— BEGIN —

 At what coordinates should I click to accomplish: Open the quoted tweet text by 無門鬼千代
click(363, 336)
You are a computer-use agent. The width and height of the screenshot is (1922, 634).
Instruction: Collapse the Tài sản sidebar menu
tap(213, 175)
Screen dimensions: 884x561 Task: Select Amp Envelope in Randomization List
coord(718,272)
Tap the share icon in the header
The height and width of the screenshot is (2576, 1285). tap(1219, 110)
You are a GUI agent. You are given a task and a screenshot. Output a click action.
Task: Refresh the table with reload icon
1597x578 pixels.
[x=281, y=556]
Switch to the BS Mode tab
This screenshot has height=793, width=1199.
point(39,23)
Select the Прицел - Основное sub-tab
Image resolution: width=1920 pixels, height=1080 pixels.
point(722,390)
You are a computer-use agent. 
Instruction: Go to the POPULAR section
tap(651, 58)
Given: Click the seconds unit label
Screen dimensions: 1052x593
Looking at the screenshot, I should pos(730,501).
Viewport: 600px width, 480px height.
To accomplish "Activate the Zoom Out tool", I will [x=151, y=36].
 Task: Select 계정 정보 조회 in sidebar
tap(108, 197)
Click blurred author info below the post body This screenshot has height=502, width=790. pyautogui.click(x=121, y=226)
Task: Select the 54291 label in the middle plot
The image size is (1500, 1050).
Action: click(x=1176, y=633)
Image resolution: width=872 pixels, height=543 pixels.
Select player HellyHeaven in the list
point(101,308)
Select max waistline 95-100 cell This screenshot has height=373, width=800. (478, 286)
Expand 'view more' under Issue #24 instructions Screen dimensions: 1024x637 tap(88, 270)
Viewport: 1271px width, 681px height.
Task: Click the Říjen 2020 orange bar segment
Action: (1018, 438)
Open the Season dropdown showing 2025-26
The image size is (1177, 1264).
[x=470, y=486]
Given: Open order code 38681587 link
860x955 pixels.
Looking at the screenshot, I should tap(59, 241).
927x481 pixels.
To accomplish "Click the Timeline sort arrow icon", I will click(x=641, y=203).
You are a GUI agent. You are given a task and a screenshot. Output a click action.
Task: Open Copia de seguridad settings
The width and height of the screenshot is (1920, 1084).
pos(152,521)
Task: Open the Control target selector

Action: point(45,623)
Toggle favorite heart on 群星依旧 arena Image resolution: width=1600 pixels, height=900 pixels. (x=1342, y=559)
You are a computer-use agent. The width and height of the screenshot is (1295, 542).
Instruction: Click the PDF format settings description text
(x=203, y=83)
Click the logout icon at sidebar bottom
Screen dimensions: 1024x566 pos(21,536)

— END —

- [Stated goal] Rewrite the lines above, replacing every "sidebar" with "side panel" and leaving everything else the same.

- [Answer to this problem]
 At what coordinates should I click to accomplish: Open the quoted tweet text by 無門鬼千代
click(363, 336)
You are a computer-use agent. The width and height of the screenshot is (1922, 634).
Instruction: Collapse the Tài sản side panel menu
tap(213, 175)
Screen dimensions: 884x561 Task: Select Amp Envelope in Randomization List
coord(718,272)
Tap the share icon in the header
The height and width of the screenshot is (2576, 1285). tap(1219, 110)
You are a GUI agent. You are given a task and a screenshot. Output a click action.
Task: Refresh the table with reload icon
1597x578 pixels.
[x=281, y=556]
Switch to the BS Mode tab
This screenshot has height=793, width=1199.
point(39,23)
Select the Прицел - Основное sub-tab
Image resolution: width=1920 pixels, height=1080 pixels.
point(722,390)
You are a computer-use agent. 
Instruction: Go to the POPULAR section
tap(651, 58)
Given: Click the seconds unit label
Screen dimensions: 1052x593
Looking at the screenshot, I should pos(730,501).
Viewport: 600px width, 480px height.
To accomplish "Activate the Zoom Out tool", I will [x=151, y=36].
 Task: Select 계정 정보 조회 in side panel
tap(108, 197)
Click blurred author info below the post body This screenshot has height=502, width=790. pyautogui.click(x=121, y=226)
Task: Select the 54291 label in the middle plot
The image size is (1500, 1050).
Action: click(x=1176, y=633)
Image resolution: width=872 pixels, height=543 pixels.
Select player HellyHeaven in the list
point(101,308)
Select max waistline 95-100 cell This screenshot has height=373, width=800. (478, 286)
Expand 'view more' under Issue #24 instructions Screen dimensions: 1024x637 tap(88, 270)
Viewport: 1271px width, 681px height.
Task: Click the Říjen 2020 orange bar segment
Action: (1018, 438)
Open the Season dropdown showing 2025-26
The image size is (1177, 1264).
[x=470, y=486]
Given: Open order code 38681587 link
860x955 pixels.
Looking at the screenshot, I should tap(59, 241).
927x481 pixels.
To accomplish "Click the Timeline sort arrow icon", I will click(x=641, y=203).
You are a GUI agent. You are given a task and a screenshot. Output a click action.
Task: Open Copia de seguridad settings
The width and height of the screenshot is (1920, 1084).
pos(152,521)
Task: Open the Control target selector

Action: point(45,623)
Toggle favorite heart on 群星依旧 arena Image resolution: width=1600 pixels, height=900 pixels. (x=1342, y=559)
You are a computer-use agent. The width and height of the screenshot is (1295, 542).
Instruction: Click the PDF format settings description text
(x=203, y=83)
Click the logout icon at side panel bottom
Screen dimensions: 1024x566 pos(21,536)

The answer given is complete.